╭─ Excerpted data
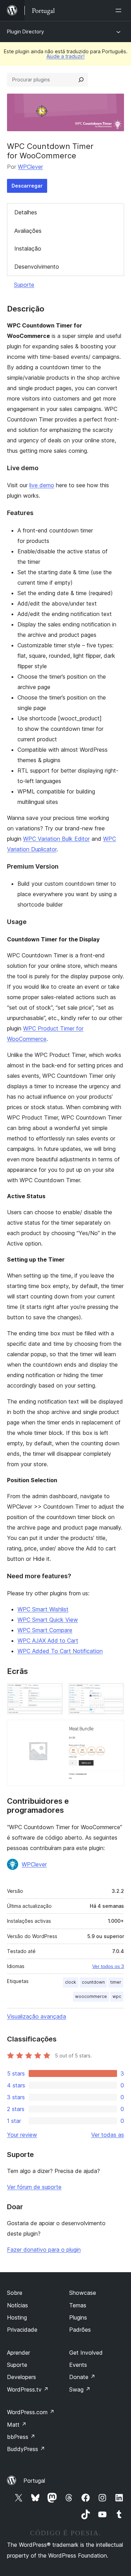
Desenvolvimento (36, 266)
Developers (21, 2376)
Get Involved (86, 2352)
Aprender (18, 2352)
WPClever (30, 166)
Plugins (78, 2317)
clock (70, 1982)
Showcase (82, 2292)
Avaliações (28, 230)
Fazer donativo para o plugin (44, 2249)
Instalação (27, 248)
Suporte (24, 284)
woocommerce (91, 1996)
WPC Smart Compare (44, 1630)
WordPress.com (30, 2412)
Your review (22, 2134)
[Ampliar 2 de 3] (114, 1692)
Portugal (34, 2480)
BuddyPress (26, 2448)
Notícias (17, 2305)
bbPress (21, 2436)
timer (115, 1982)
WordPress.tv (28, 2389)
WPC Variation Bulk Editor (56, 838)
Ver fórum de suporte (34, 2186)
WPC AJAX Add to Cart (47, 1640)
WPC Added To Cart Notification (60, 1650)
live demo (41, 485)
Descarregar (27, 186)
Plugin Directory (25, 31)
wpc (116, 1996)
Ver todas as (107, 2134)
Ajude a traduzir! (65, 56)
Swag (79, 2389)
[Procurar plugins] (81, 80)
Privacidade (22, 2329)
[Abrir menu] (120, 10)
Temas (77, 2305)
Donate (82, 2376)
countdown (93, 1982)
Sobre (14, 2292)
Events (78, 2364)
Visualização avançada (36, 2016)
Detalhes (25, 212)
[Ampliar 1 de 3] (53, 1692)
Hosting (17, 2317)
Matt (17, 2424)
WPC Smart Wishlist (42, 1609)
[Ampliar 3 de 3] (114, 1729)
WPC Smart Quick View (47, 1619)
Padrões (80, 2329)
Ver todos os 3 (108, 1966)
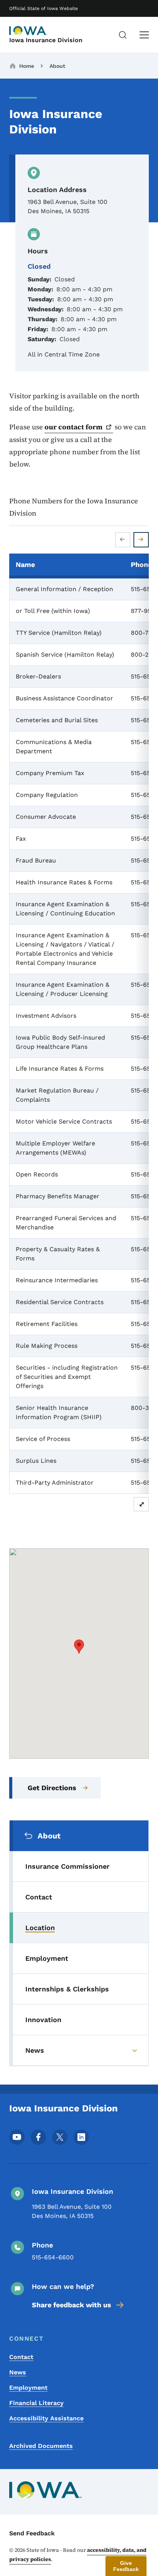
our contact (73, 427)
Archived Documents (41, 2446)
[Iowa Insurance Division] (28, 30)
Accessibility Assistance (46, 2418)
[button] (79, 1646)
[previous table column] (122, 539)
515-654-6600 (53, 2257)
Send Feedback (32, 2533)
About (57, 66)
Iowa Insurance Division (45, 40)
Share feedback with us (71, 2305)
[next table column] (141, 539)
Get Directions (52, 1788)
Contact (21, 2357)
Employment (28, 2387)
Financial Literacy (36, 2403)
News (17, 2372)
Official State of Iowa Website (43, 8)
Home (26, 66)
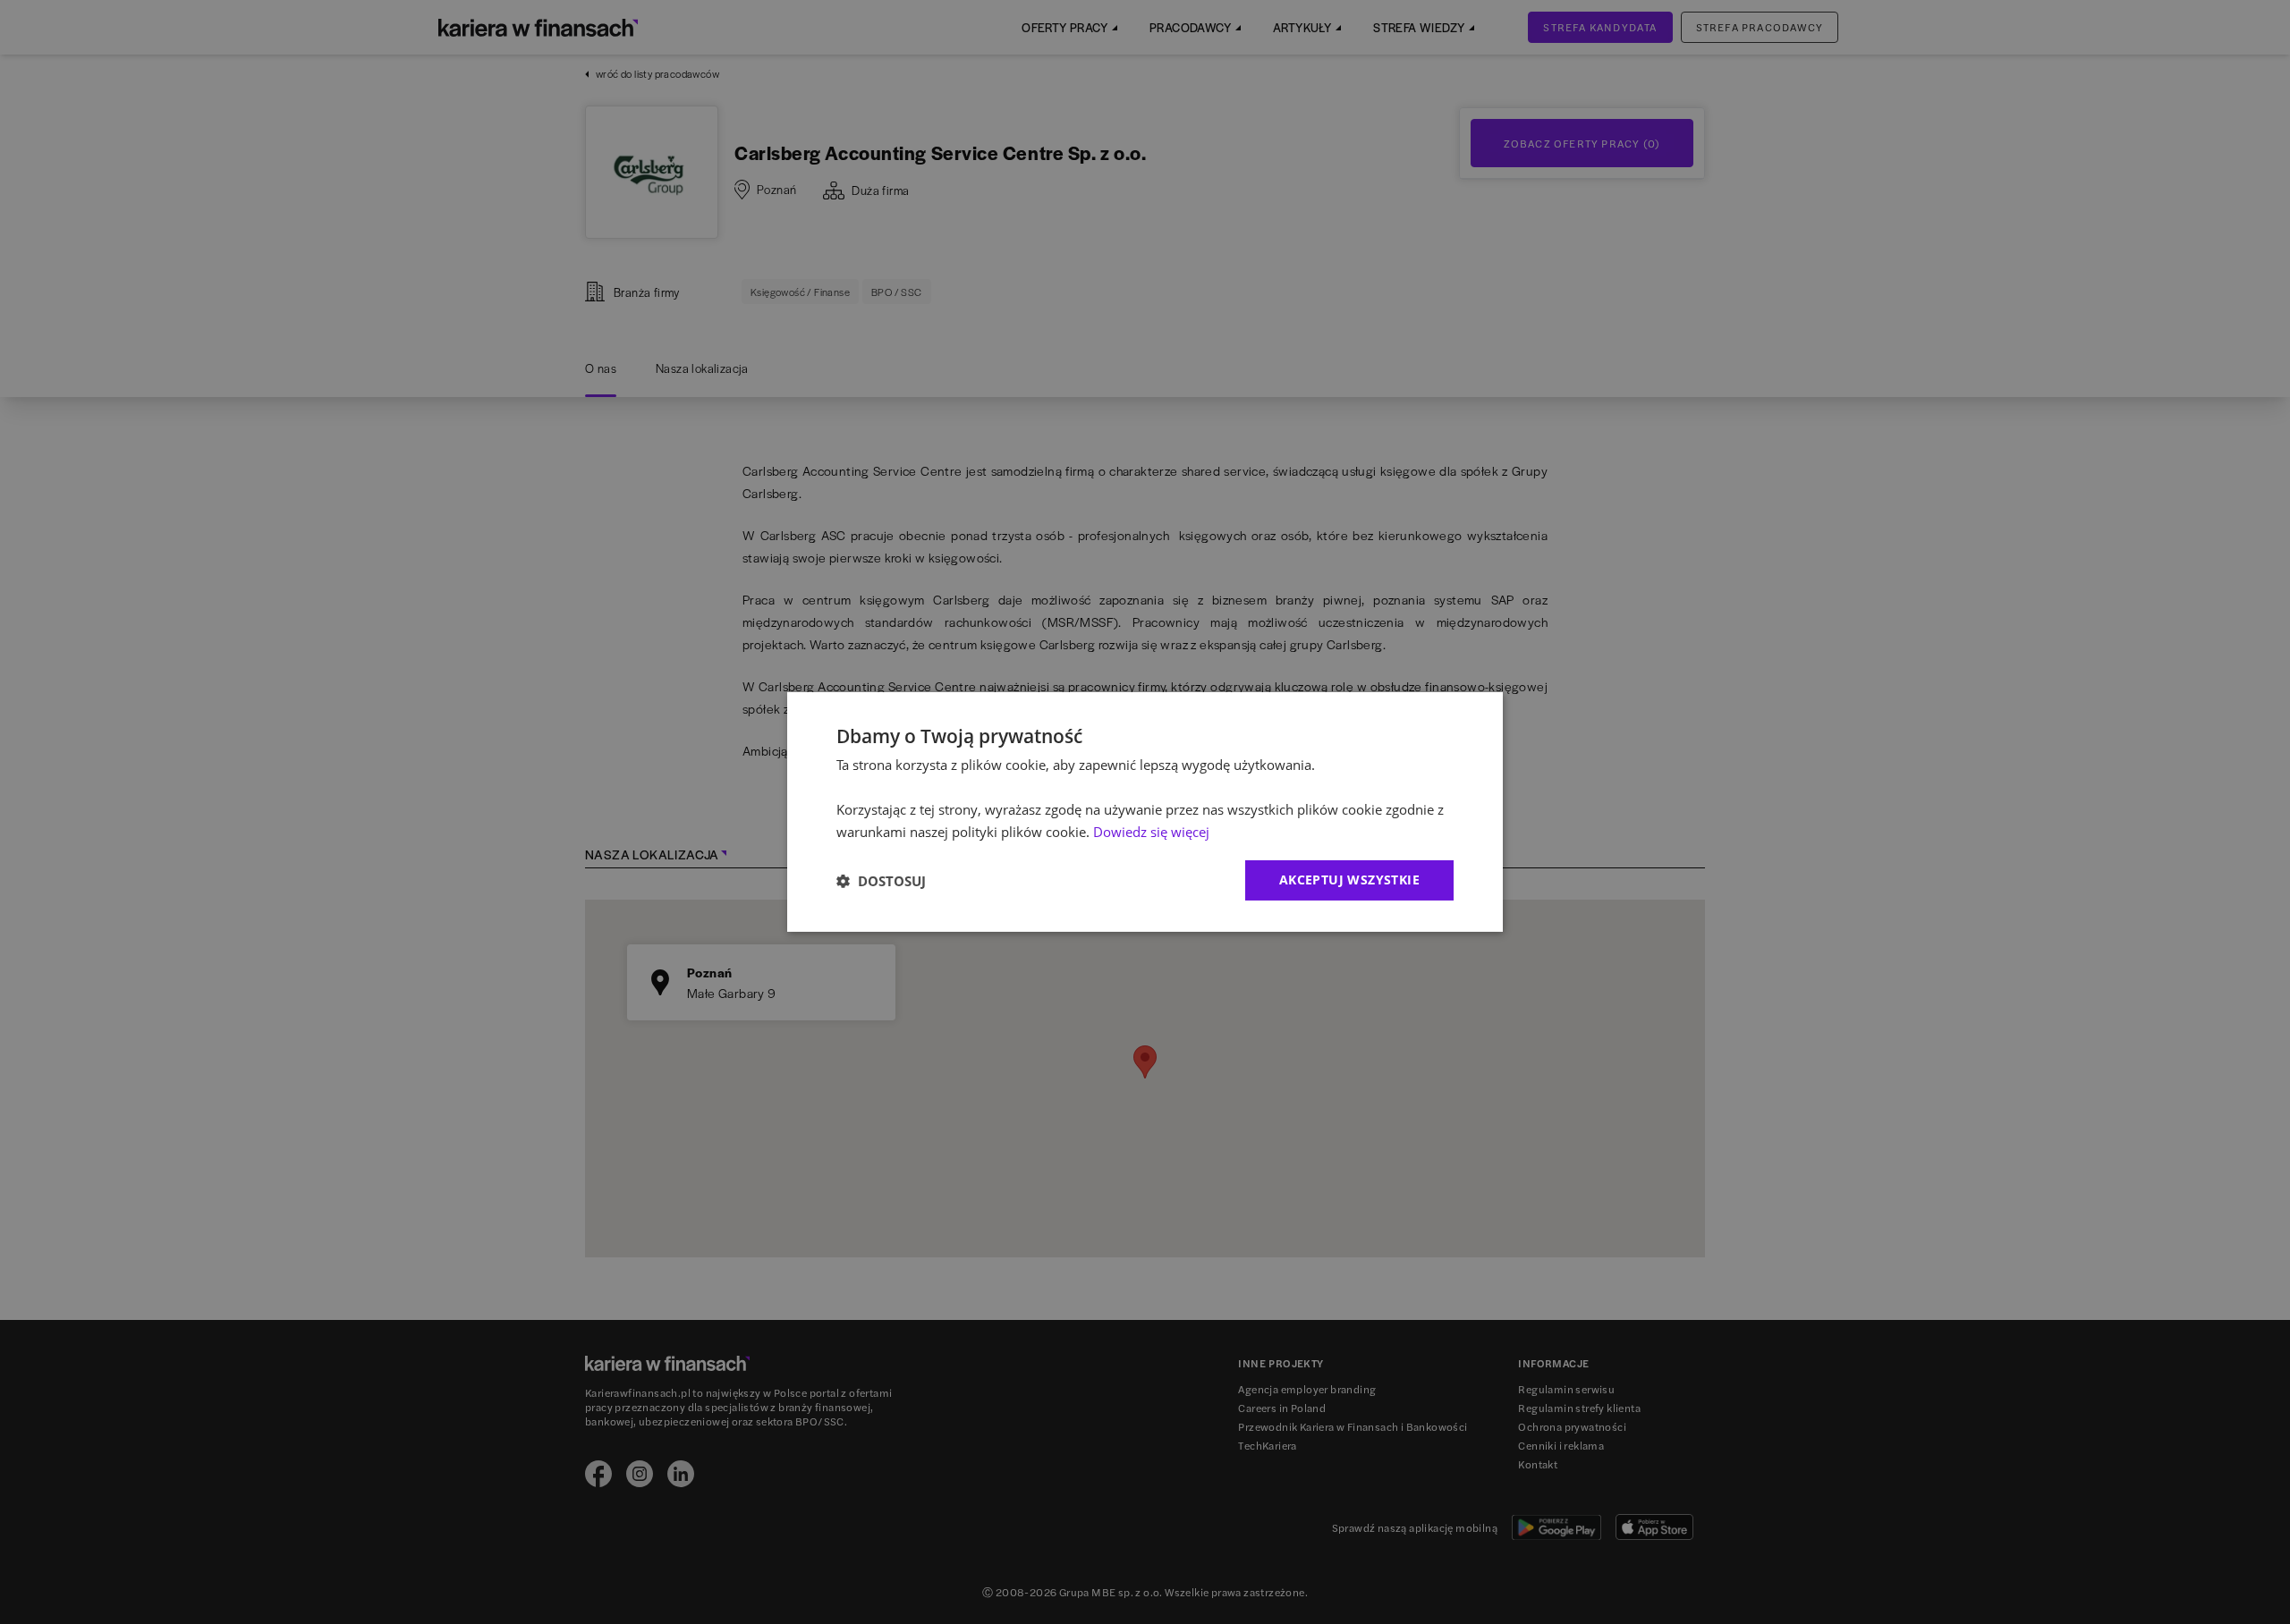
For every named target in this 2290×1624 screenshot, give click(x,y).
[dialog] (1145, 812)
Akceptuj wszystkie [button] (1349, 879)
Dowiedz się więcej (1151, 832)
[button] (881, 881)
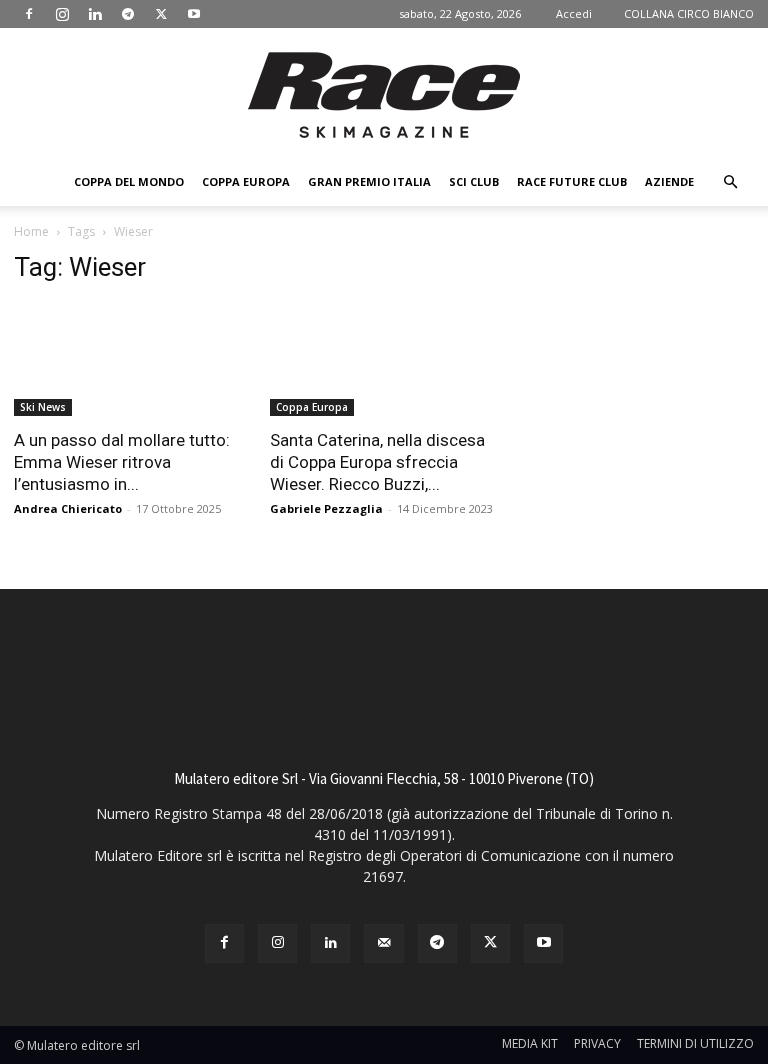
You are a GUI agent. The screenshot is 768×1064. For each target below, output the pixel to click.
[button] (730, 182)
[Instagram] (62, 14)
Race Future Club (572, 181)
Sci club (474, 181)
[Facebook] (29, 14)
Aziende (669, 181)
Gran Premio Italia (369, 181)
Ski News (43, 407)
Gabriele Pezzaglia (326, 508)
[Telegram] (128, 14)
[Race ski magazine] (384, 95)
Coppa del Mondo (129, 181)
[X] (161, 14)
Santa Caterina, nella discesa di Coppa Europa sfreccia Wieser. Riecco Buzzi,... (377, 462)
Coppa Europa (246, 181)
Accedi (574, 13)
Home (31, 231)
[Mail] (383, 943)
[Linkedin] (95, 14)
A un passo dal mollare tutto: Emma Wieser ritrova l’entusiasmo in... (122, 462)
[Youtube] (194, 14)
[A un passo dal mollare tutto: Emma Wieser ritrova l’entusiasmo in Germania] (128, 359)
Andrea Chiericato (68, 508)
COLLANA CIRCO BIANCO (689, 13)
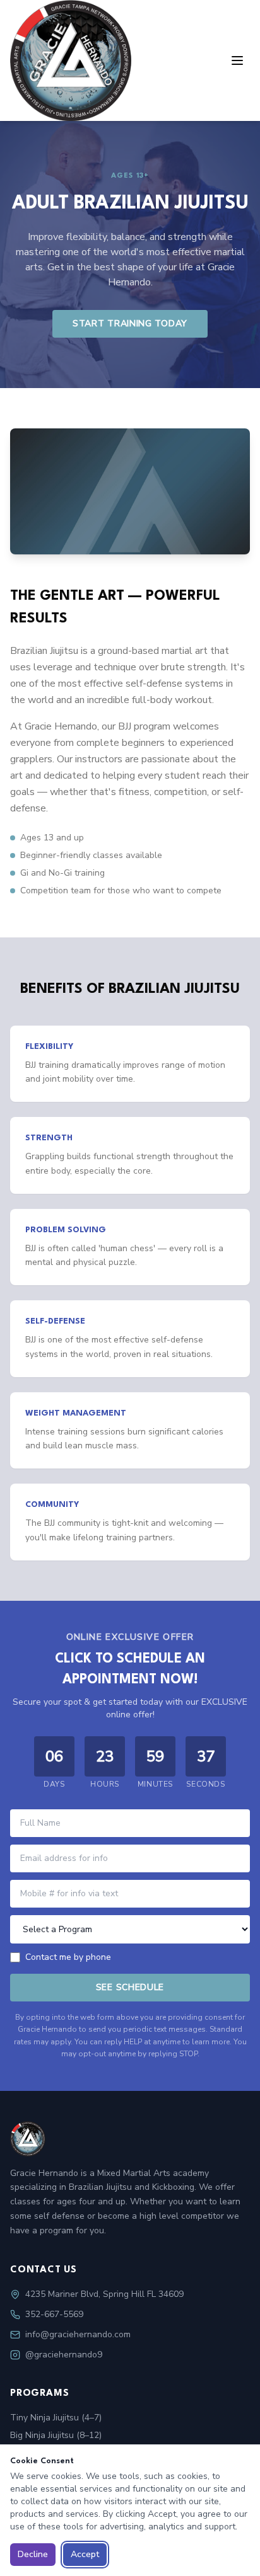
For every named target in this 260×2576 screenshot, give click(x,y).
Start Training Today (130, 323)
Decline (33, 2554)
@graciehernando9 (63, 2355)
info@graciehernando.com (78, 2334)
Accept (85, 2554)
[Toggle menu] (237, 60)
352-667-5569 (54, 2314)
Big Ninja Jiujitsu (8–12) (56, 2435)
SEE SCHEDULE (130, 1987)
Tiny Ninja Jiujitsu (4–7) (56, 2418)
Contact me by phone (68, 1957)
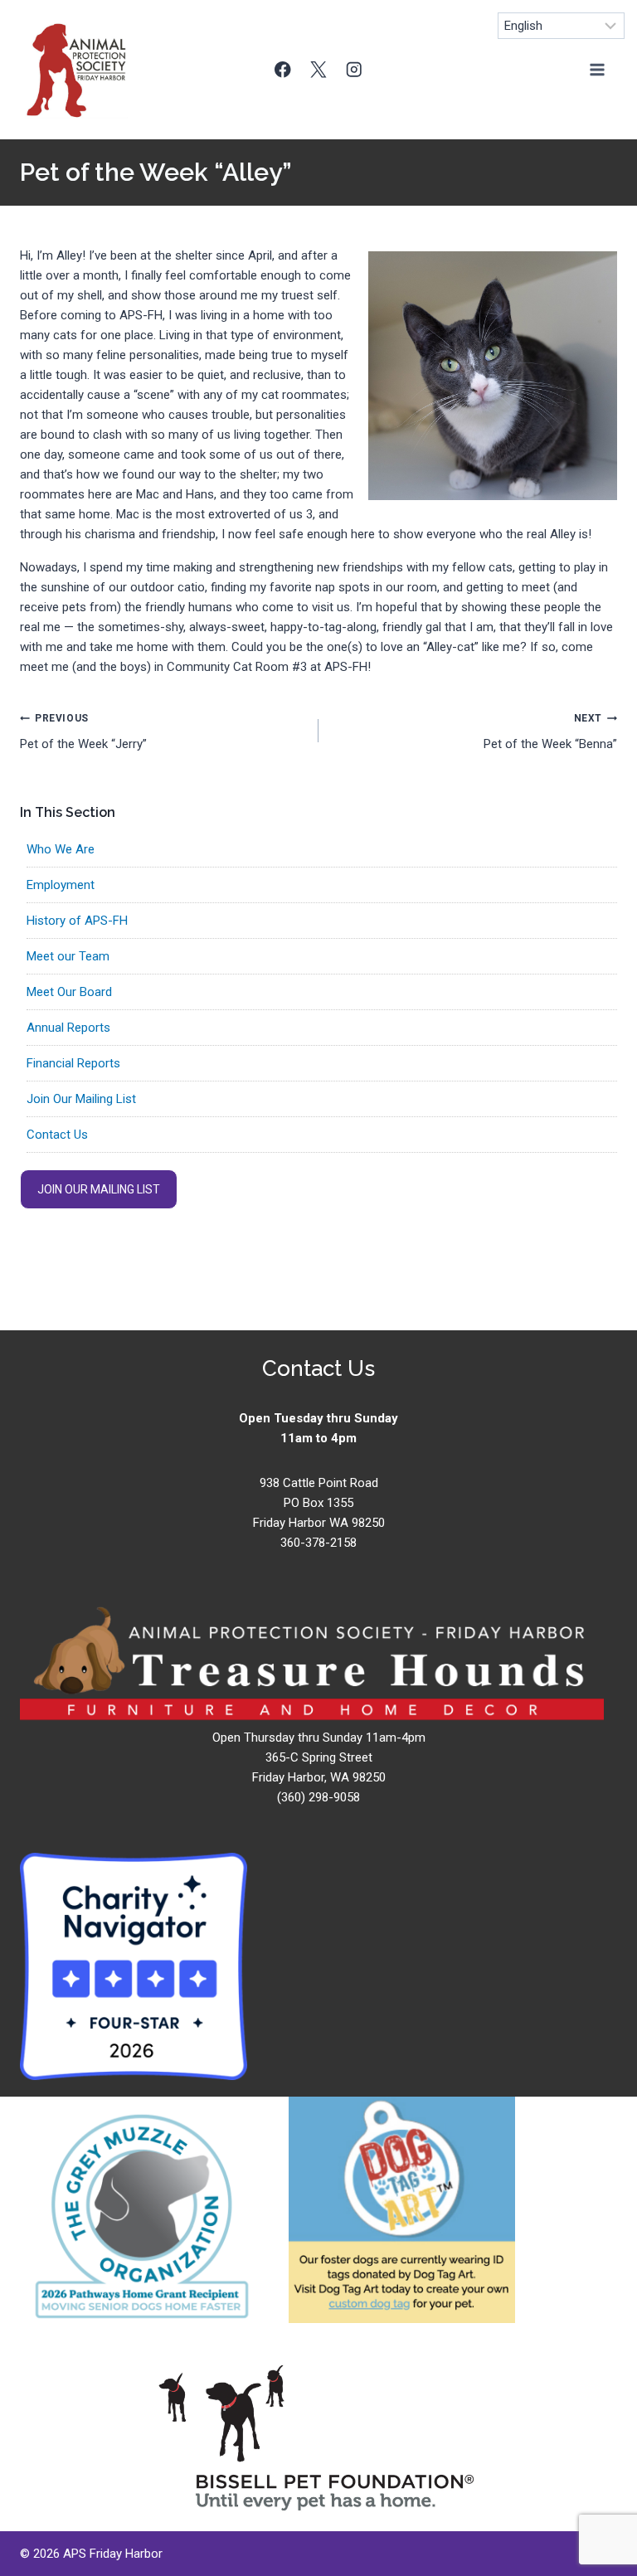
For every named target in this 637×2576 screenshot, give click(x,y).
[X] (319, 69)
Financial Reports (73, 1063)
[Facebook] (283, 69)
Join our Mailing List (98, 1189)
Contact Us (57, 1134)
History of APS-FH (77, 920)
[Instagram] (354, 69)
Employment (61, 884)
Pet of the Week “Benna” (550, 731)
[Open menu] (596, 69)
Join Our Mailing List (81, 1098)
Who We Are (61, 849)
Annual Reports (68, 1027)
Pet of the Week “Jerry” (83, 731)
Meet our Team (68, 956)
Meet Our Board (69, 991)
╰─
* **What to produce**:
Only the pictures are to be excluded; all other parts of the records above are to be given exactly.

* **Response box**:
Desenvolvimento (36, 266)
Developers (21, 2376)
Get Involved (86, 2352)
Aprender (18, 2352)
WPClever (30, 166)
Plugins (78, 2317)
clock (70, 1982)
Showcase (82, 2292)
Avaliações (28, 230)
Fazer donativo para o plugin (44, 2249)
Instalação (27, 248)
Suporte (24, 284)
woocommerce (91, 1996)
WPC Smart Compare (44, 1630)
WordPress.com (30, 2412)
Your review (22, 2134)
[Ampliar 2 de 3] (114, 1692)
Portugal (34, 2480)
BuddyPress (26, 2448)
Notícias (17, 2305)
bbPress (21, 2436)
timer (115, 1982)
WordPress.tv (28, 2389)
WPC Variation Bulk Editor (56, 838)
Ver fórum de suporte (34, 2186)
WPC AJAX Add to Cart (47, 1640)
WPC Added To Cart Notification (60, 1650)
live demo (41, 485)
Descarregar (27, 186)
Plugin Directory (25, 31)
wpc (116, 1996)
Ver todas as (107, 2134)
Ajude a traduzir! (65, 56)
Swag (79, 2389)
[Procurar plugins] (81, 80)
Privacidade (22, 2329)
[Abrir menu] (120, 10)
Temas (77, 2305)
Donate (82, 2376)
countdown (93, 1982)
Sobre (14, 2292)
Events (78, 2364)
Visualização avançada (36, 2016)
Detalhes (25, 212)
[Ampliar 1 de 3] (53, 1692)
Hosting (17, 2317)
Matt (17, 2424)
WPC Smart Wishlist (42, 1609)
[Ampliar 3 de 3] (114, 1729)
WPC Smart Quick View (47, 1619)
Padrões (80, 2329)
Ver todos os 3 (108, 1966)
our contact (73, 427)
Archived Documents (41, 2446)
[Iowa Insurance Division] (28, 30)
Accessibility Assistance (46, 2418)
[button] (79, 1646)
[previous table column] (122, 539)
515-654-6600 (53, 2257)
Send Feedback (32, 2533)
About (57, 66)
Iowa Insurance Division (45, 40)
Share feedback with us (71, 2305)
[next table column] (141, 539)
Get Directions (52, 1788)
Contact (21, 2357)
Employment (28, 2387)
Financial Literacy (36, 2403)
News (17, 2372)
Official State of Iowa Website (43, 8)
Home (26, 66)
For every named target in this 2290×1624 screenshot, give click(x,y).
[dialog] (1145, 812)
Akceptuj wszystkie [button] (1349, 879)
Dowiedz się więcej (1151, 832)
[button] (881, 881)
You are a GUI agent. The screenshot is 768×1064. For each target below, output the pixel to click.
[button] (730, 182)
[Instagram] (62, 14)
Race Future Club (572, 181)
Sci club (474, 181)
[Facebook] (29, 14)
Aziende (669, 181)
Gran Premio Italia (369, 181)
Ski News (43, 407)
Gabriele Pezzaglia (326, 508)
[Telegram] (128, 14)
[Race ski magazine] (384, 95)
Coppa del Mondo (129, 181)
[X] (161, 14)
Santa Caterina, nella discesa di Coppa Europa sfreccia Wieser. Riecco Buzzi,... (377, 462)
Coppa Europa (246, 181)
Accedi (574, 13)
Home (31, 231)
[Mail] (383, 943)
[Linkedin] (95, 14)
A un passo dal mollare tutto: Emma Wieser ritrova l’entusiasmo in... (122, 462)
[Youtube] (194, 14)
[A un passo dal mollare tutto: Emma Wieser ritrova l’entusiasmo in Germania] (128, 359)
Andrea Chiericato (68, 508)
COLLANA CIRCO BIANCO (689, 13)
For every named target in this 260×2576 screenshot, give click(x,y).
Start Training Today (130, 323)
Decline (33, 2554)
@graciehernando9 (63, 2355)
info@graciehernando.com (78, 2334)
Accept (85, 2554)
[Toggle menu] (237, 60)
352-667-5569 (54, 2314)
Big Ninja Jiujitsu (8–12) (56, 2435)
SEE SCHEDULE (130, 1987)
Tiny Ninja Jiujitsu (4–7) (56, 2418)
Contact me by phone (68, 1957)
For every named target in this 637×2576 screenshot, give click(x,y).
[X] (319, 69)
Financial Reports (73, 1063)
[Facebook] (283, 69)
Join our Mailing List (98, 1189)
Contact Us (57, 1134)
History of APS-FH (77, 920)
[Instagram] (354, 69)
Employment (61, 884)
Pet of the Week “Benna” (550, 731)
[Open menu] (596, 69)
Join Our Mailing List (81, 1098)
Who We Are (61, 849)
Annual Reports (68, 1027)
Pet of the Week “Jerry” (83, 731)
Meet our Team (68, 956)
Meet Our Board (69, 991)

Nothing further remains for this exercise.